Dutch economic sentiment recovers
The Economic Sentiment Indicator for the Netherlands rose from 110.5 in April to 111.7 in May which supports our outlook for above-potential growth for the second quarter
While consumer confidence fell a little in May, possibly due to increasing fuel prices and a less positive outlook for the year ahead, business confidence rose in all sectors, including retail trade and construction. In industry, production fell slightly in recent months and production expectations and new orders including export orders were more favourably judged. Commercial services were more upbeat both about the demand in recent as well as the coming months.
With the disappointing trade performance in the first quarter, Dutch GDP growth fell from 0.7% in 4Q to 0.5% QoQ 2018, in line with the slowdown in the Eurozone as domestic demand turned out very strong in the first quarter.
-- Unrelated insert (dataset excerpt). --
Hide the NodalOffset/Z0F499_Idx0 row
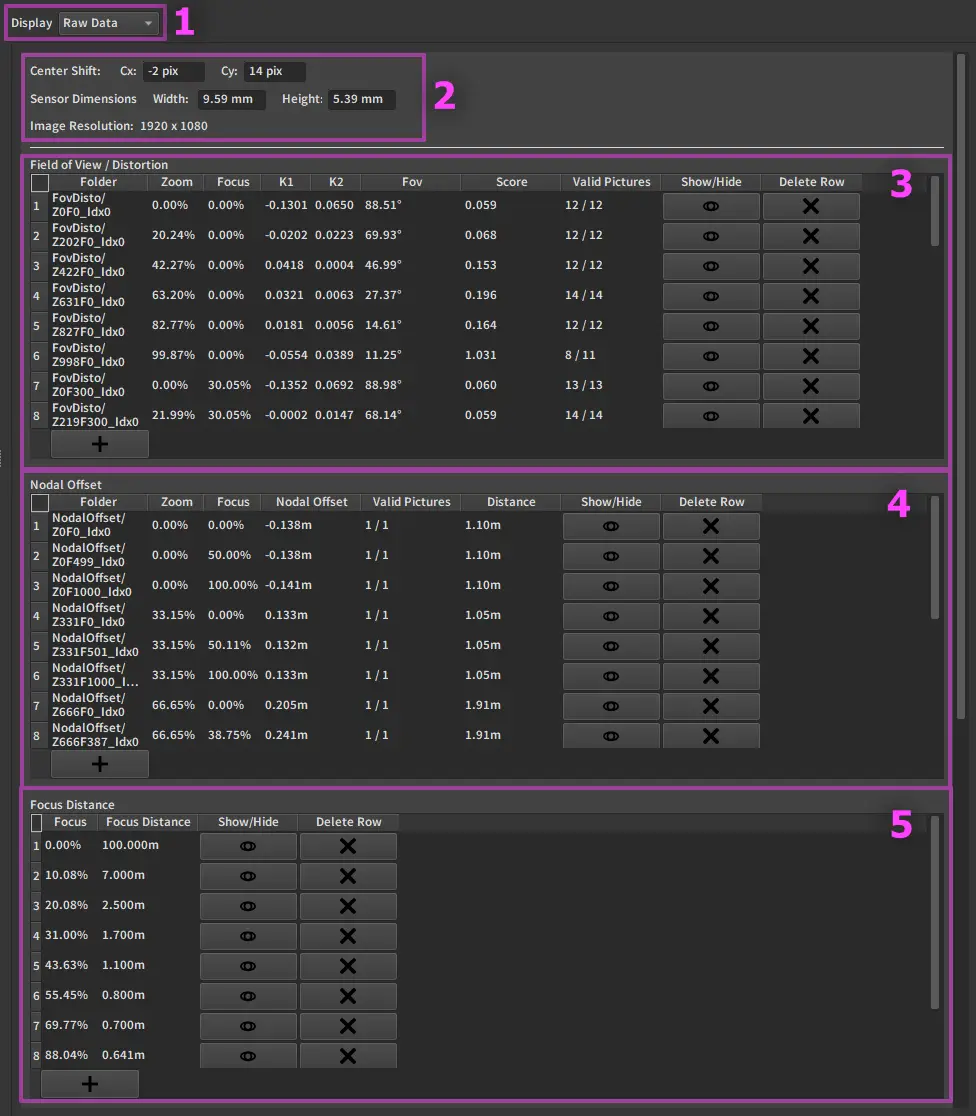This screenshot has height=1116, width=976. point(611,556)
Continued momentum in the housing market, increasing employment, upward wage pressure, above average levels of both consumer and business confidence as well as fiscal expansion are expected to boost domestic demand further in the second quarter.
While not at historical records, the current level of the ESI for the Netherlands is favourable going forward.
After two months of decline, the increase in sentiment in May led by industry and retail trade suggests the slowdown in GDP has stopped and we are in for a solid second quarter. Judging by the increase in export orders and the fact that economic sentiment has stopped falling across the Eurozone as a whole supports our call that trade will bounce back and the growth won't fall any further.